Jorhat is the seat of learning with the first agricultural university in the northeast region — Assam Agricultural University — established in 1969. Apart from that it has many prominent higher educational and research institutions. Those are - Jorhat Engineering College (1960), North East Institute of Science and Technology (NEIST) (1961), National Institute of Design, Jorhat (2019), Assam Women's University (2013), HRH The Prince of Wales Institute of Engineering and Technology (POWIET) (1926), Tocklai Tea Research Institute (1911), Rain Forest Research Institute (1988), Jorhat Medical College and Hospital (2009), Jorhat Institute of Science & Technology (JIST) and Kaziranga University (2012).
Some other educational institutes of Jorhat districts are - CKB Commerce College, Jorhat College, Jorhat Law College, Dr.J.K.Saikia Homeopathic Medical College and Hospital, DCB Girls College, Bahona College, Jorhat Kendriya Mahavidyalaya, Kakojan College, Chandra Kamal Bezbaruah College,
Nanda Nath Saikia College and Mariani College.

==Media==

The healthy education and cultural life of Jorhat can be best judged from the fact that the district has as many as five daily newspapers published from two publishing groups.

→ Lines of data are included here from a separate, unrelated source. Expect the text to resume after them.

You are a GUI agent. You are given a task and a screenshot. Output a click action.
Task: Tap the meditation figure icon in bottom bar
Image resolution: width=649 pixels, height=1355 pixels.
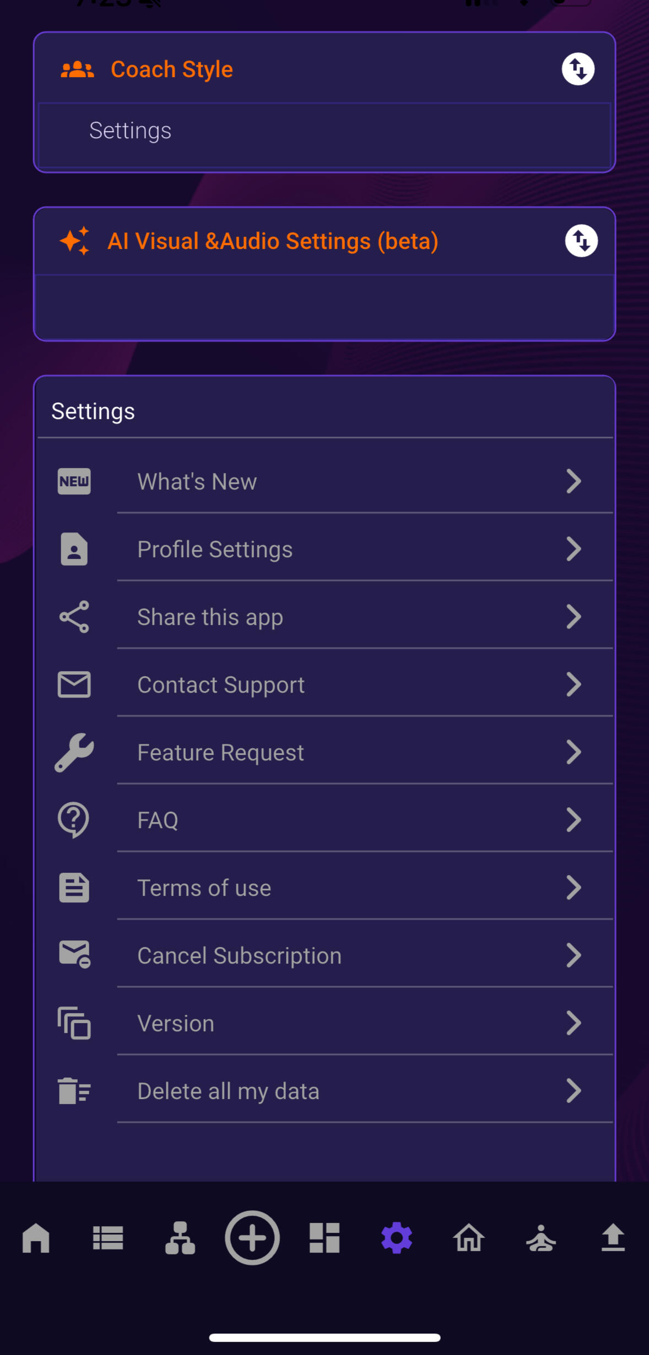540,1238
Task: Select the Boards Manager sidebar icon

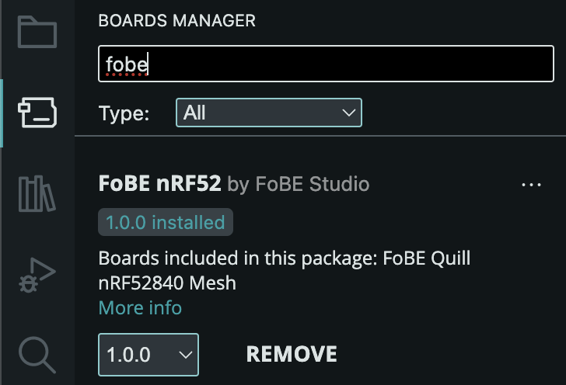Action: click(x=37, y=113)
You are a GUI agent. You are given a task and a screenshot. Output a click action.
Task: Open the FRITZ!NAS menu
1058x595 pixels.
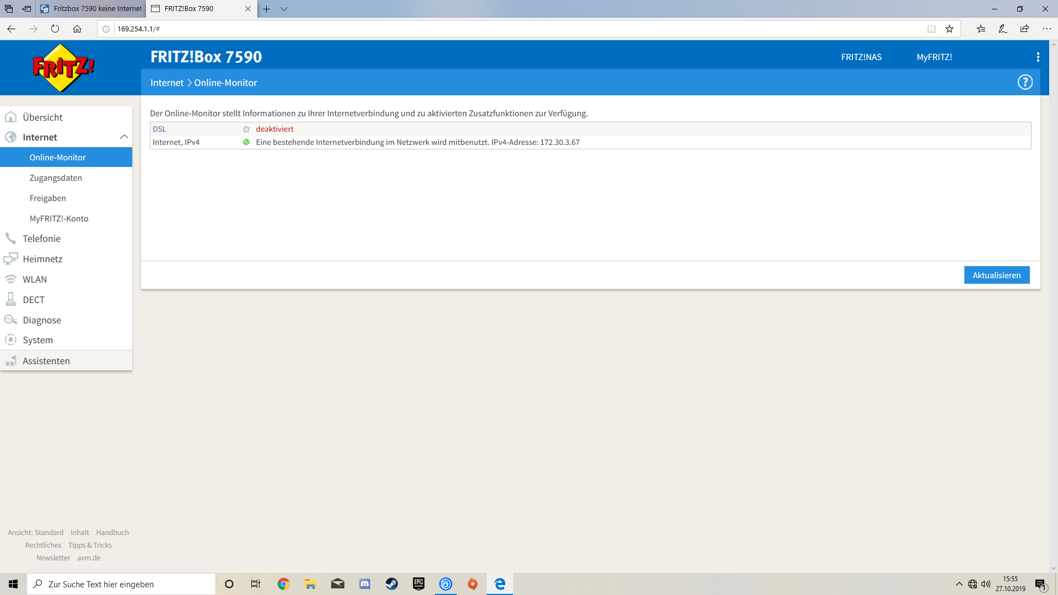861,56
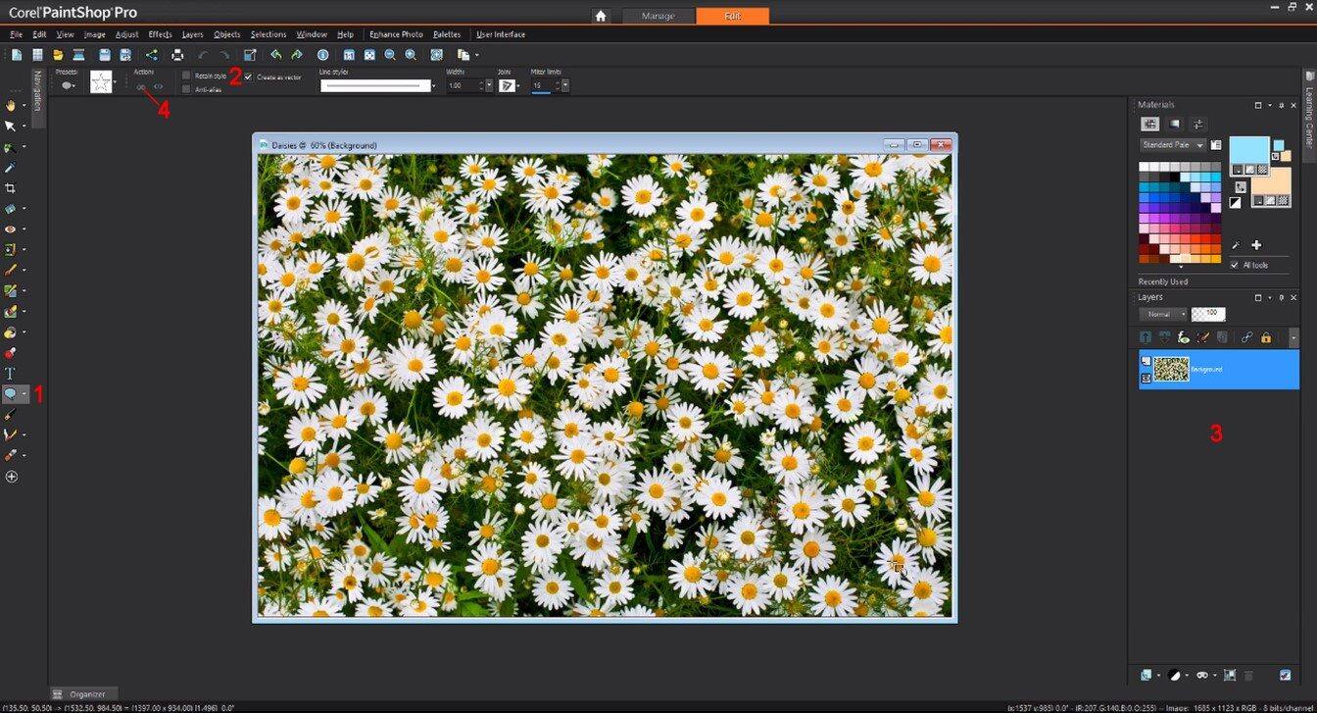Uncheck the Create as vector option
The height and width of the screenshot is (713, 1317).
(x=248, y=76)
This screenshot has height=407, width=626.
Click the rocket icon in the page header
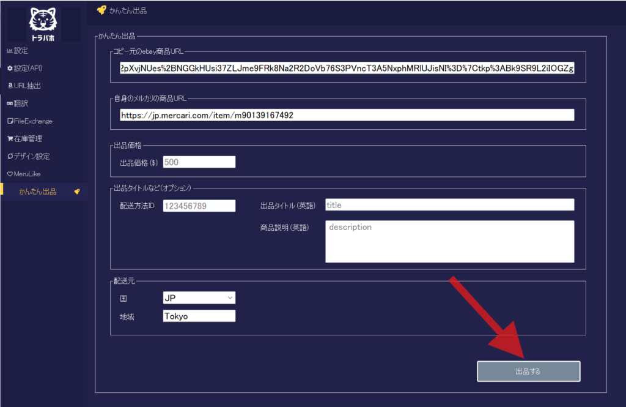(101, 10)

The Janambhumi Group of Publications are the oldest media group of Jorhat. The Saptahik Janambhumi, the Dainik Janambhumi, and the Eastern Clarion are its sister newspapers. The Spatahik Janambhumi celebrated its 50 years of circulation and the Dainik Janambhumi crossed its 25 years of existence.

The G.L. Publication publishes three newspapers from Guwahati and Jorhat simultaneously. They are the North East Times (English), Amar Asom (Assamese), and the Purbanchal Prohori (Hindi).

The other newspapers published from Jorhat are Dainik Agradoot, Asomiya Khabar and The Telegraph.